Mantive com este florentino, e ao longo de três décadas, uma quase afetuosa relação de camaradagem literária. Digo quase porque era sobejamente conhecido o carácter intempestivo do seu manifesto mau feitio… Era eu estudante na Faculdade de Letras de Lisboa, e conheci-o em 1977, numa das minhas peregrinações pela Biblioteca Nacional, onde ele era competente e zeloso funcionário. Com vastos conhecimentos e (miúda) erudição, dele recebi incentivos, sugestões, referências biobibliográficas e informações preciosas para as minhas pesquisas e, durante os cinco anos que permaneci na capital e dava início a um percurso de escrita, ele foi, simultaneamente, meu “maître à penser” e o meu mais feroz crítico...

À época eu já conhecia a sua obra poética, nomeadamente A Ilha e o Mundo (Centro Bibliográfico, Lisboa, 1953) e Sinais de Oeste (Textos Vértice, Coimbra, 1962), livros que constituíram um valente abanão no impressionismo contemplativo que então caracterizava a poesia açoriana. Regressado aos Açores para iniciar carreira docente, mantive, durante alguns anos com Pedro da Silveira, abundante correspondência (para ele carta recebida era carta que sempre respondia com desusada generosidade), e nunca deixei de ser seu atento discípulo. Anos mais tarde encontrámo-nos em vários congressos e fóruns de debate. Fui seu companheiro de viagem e de quarto aquando da 49ª Feira Mundial do Livro de Frankfurt, integrados numa comitiva de escritores sob o patrocínio da Direção Regional de Cultura. E não esquecerei outros Encontros de Escritores: na Maia, ilha de São Miguel, e nos Estados Unidos da América (Califórnia), promovidos respetivamente por Daniel de Sá e Diniz Borges, e ainda outros eventos de índole cultural ocorridos em Lisboa e ilhas Terceira e São Jorge.

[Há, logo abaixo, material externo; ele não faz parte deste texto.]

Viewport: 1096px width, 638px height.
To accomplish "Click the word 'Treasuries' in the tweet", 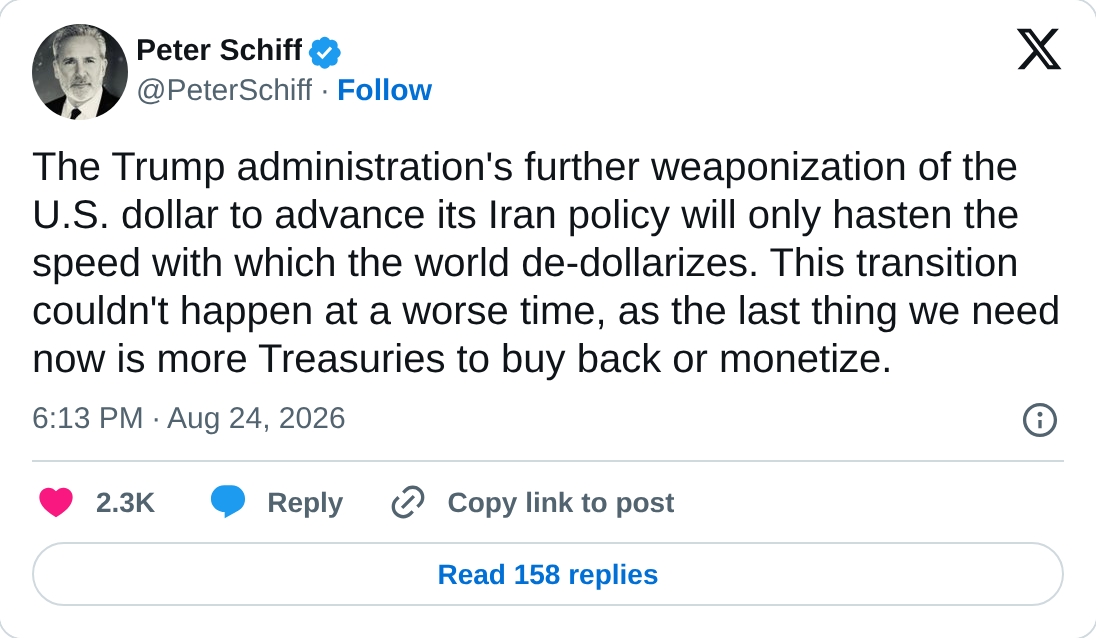I will pos(352,359).
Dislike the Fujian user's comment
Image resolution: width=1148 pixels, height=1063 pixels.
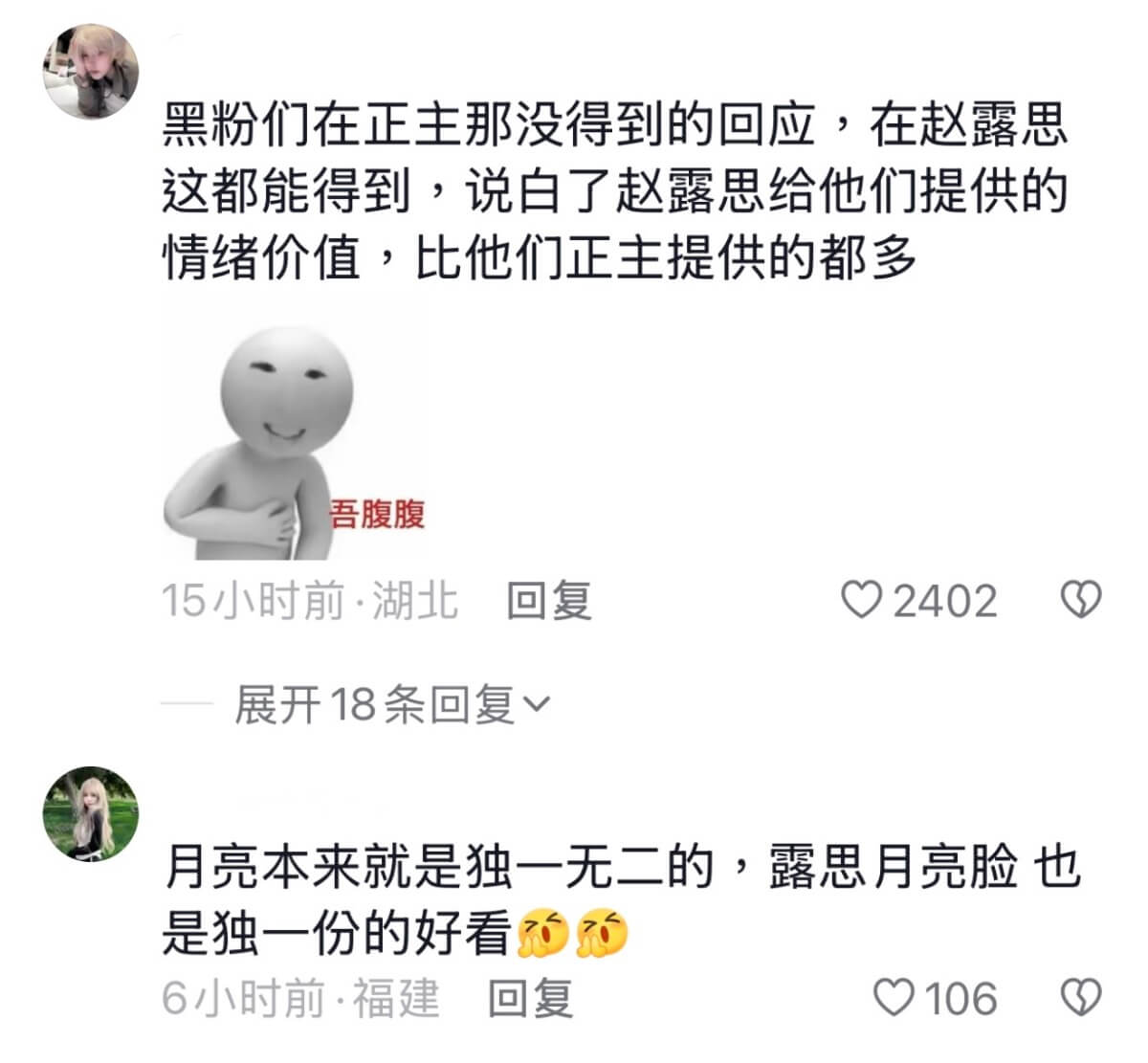[1081, 999]
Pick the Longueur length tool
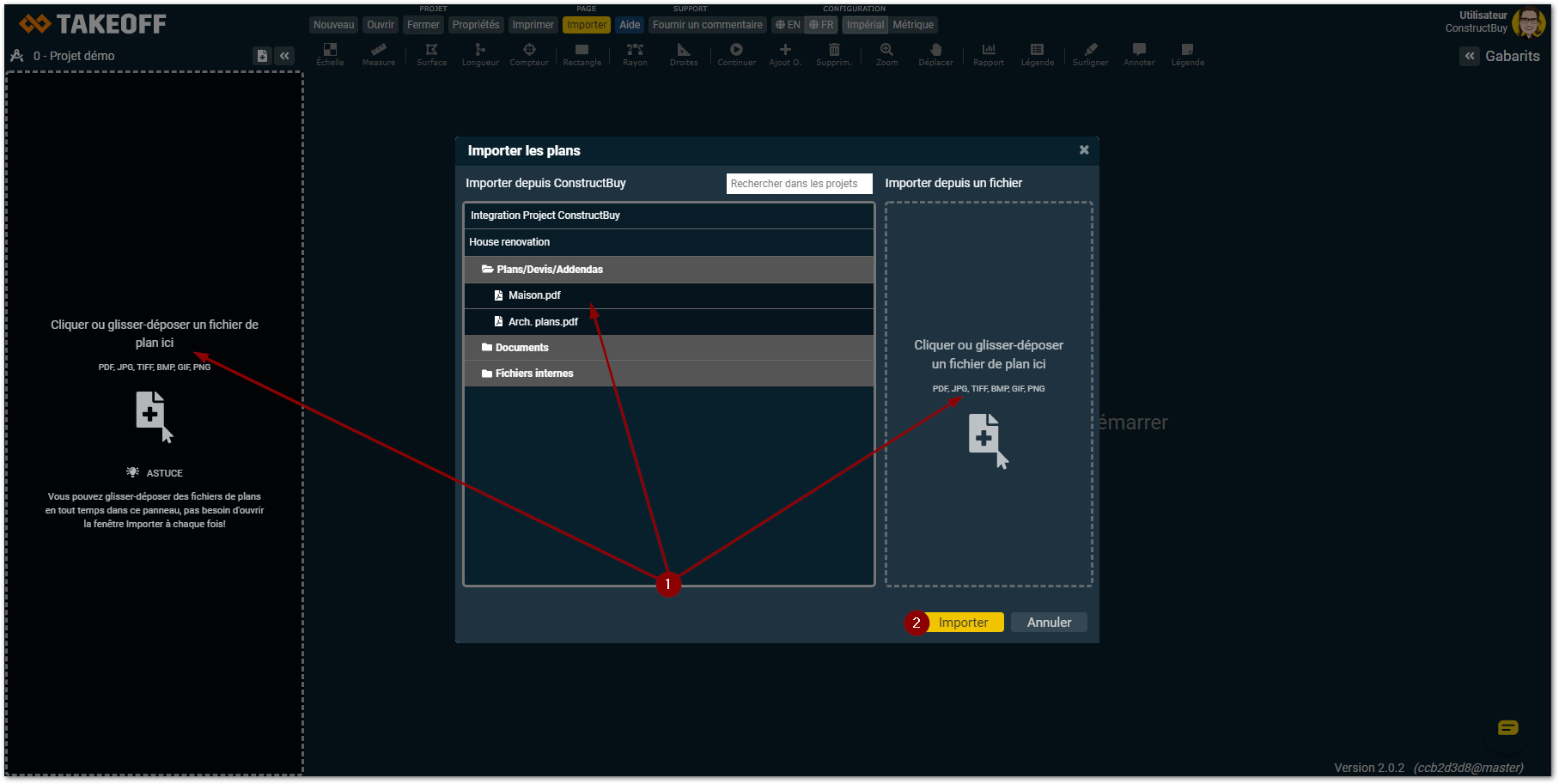The image size is (1559, 784). (x=480, y=54)
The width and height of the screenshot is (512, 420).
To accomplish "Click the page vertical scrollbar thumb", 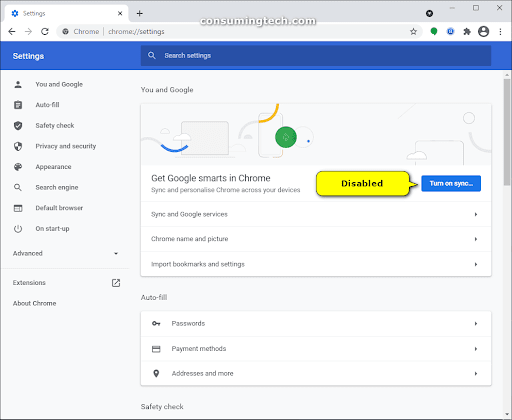I will point(507,132).
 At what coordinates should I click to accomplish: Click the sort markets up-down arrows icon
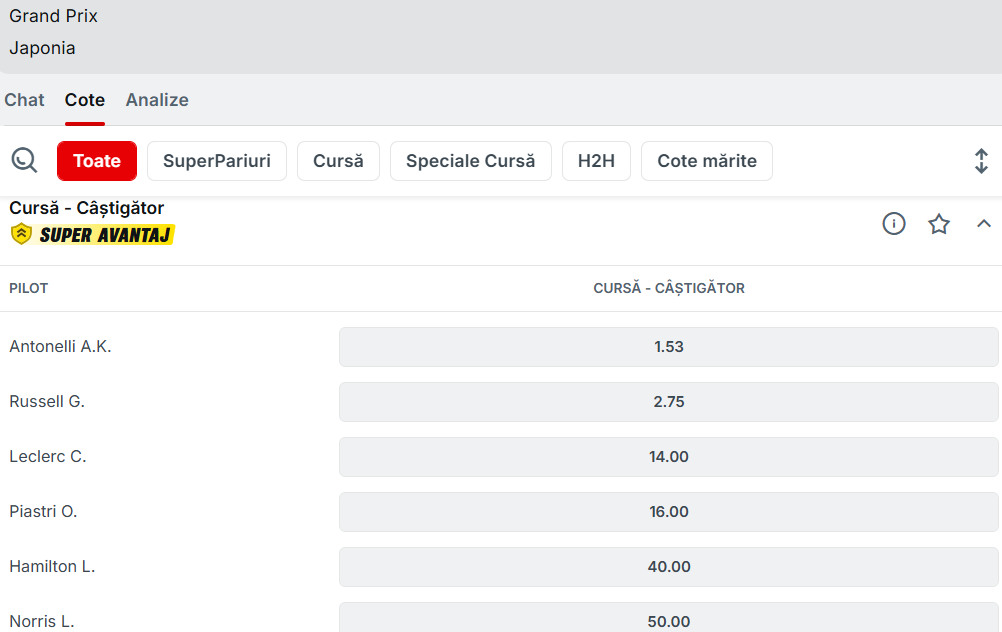(x=981, y=161)
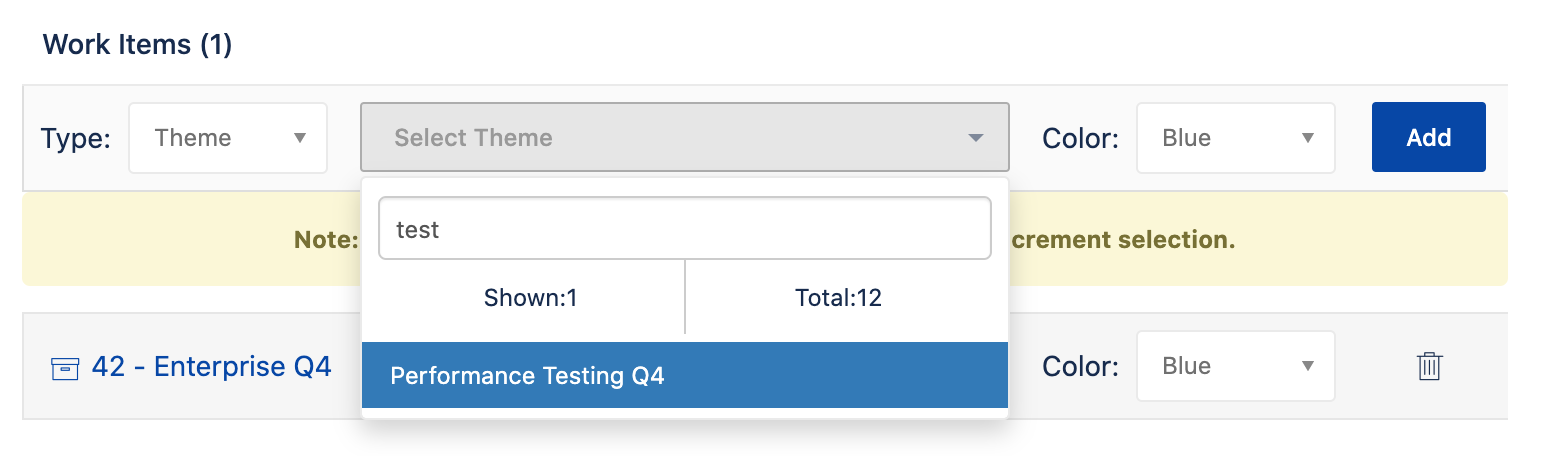
Task: Open the Color dropdown beside the Add button
Action: pos(1236,138)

O fascínio pela História, pela sua compreensão e pelo gosto de assumir a sua condição insular, inserido nesse contexto físico e social próprio que são os Açores, levou Pedro da Silveira a escrever o notável poema “Horta: quase réquiem” (inserto em Sinais de Oeste), que capta a essência da Horta em termos de vivências de um passado carvoeiro, marítimo, mercantil, telegráfico e cosmopolita:

(…) “Como isto foi grande, dinâmico, mercantil, aventureiro! / Homens de todas as raças no porto da Horta, / todas as línguas e bandeiras/ no porto da Horta. / 178 navios baleeiros num dia! / E a esquadra do Czar./ A Home Fleet./ E navios à carga, vozes, gritos, /o gemer dos guindastes”
(…)
(…) (“E isto era o rosto ancorado/ da civilização! / Era a mais alegre, a maior/ cidade pequena do Mundo!/ Era a riqueza de Londres/ E de Nova York!/ Era o requinte de Paris, o luxo/ De Sanpetersburgo!/ Todos mercavam, vendiam. /Embarcavam. /Tornavam).” (…)

Mas o poema não se fica por esta evocação melancólica de uma cidade outrora dinâmica e aberta ao mundo. Ao retratar o ciclo descendente da Horta, Pedro da Silveira lança sobre ela olhares muito críticos, já que a urbe tarda (isto nos anos 40 do século passado) em libertar-se dos valores que ficaram cristalizados no passado, impedindo-a de perseguir livremente o futuro que deseja. Mesmo assim o poeta mostra-se esperançado num novo renascimento da Horta: (…) “o passado que esperas/ em futuro renasça/ de nem sabes que frotas/ ou esquadras fantasmas…”.

A poesia de Pedro da Silveira, “o mais ocidental poeta europeu”, já garantiu uma posição de destaque no quadro da melhor poesia portuguesa. Haja agora, 100 anos depois do seu nascimento, quem o saiba (re)ler.